Your objective:
Copy out, from the entries below, each line holding the string "alla".

Listed records:
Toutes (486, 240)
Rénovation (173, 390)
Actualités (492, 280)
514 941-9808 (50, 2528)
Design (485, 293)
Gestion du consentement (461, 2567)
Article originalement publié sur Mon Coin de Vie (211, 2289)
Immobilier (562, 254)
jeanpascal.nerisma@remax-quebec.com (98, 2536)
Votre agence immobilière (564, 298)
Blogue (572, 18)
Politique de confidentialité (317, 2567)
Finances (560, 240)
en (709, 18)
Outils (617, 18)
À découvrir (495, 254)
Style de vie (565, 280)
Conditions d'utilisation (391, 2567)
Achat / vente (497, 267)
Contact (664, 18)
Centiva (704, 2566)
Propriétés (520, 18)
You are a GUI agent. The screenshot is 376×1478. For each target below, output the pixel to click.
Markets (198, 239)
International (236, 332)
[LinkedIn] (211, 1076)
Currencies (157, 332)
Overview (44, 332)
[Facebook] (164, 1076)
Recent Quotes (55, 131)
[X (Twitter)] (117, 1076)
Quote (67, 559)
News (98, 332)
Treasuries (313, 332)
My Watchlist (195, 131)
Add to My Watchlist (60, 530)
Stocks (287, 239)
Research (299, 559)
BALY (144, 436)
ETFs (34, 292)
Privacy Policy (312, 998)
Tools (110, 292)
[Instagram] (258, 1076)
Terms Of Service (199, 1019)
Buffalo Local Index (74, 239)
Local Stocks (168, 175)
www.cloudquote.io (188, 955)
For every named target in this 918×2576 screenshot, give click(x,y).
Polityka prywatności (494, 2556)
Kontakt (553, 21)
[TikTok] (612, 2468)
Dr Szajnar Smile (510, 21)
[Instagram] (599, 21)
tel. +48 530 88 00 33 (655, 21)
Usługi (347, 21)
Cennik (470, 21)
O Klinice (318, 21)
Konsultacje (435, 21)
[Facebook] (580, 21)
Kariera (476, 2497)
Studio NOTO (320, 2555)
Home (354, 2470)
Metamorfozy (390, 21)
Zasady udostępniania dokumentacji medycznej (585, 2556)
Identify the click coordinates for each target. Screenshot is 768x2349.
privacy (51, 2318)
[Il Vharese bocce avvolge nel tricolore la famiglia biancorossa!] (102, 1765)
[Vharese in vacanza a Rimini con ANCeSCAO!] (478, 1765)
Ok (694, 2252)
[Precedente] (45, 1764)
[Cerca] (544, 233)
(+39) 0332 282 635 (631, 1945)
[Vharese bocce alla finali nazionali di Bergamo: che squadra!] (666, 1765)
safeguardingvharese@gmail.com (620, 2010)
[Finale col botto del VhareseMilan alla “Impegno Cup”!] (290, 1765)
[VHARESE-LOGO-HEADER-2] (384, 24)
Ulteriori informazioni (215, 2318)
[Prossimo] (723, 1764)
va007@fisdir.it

Exercise solution:
[Vharese bocce alla finali nazionali di Bergamo: che squadra!] (666, 1765)
[Finale col botto del VhareseMilan alla “Impegno Cup”!] (290, 1765)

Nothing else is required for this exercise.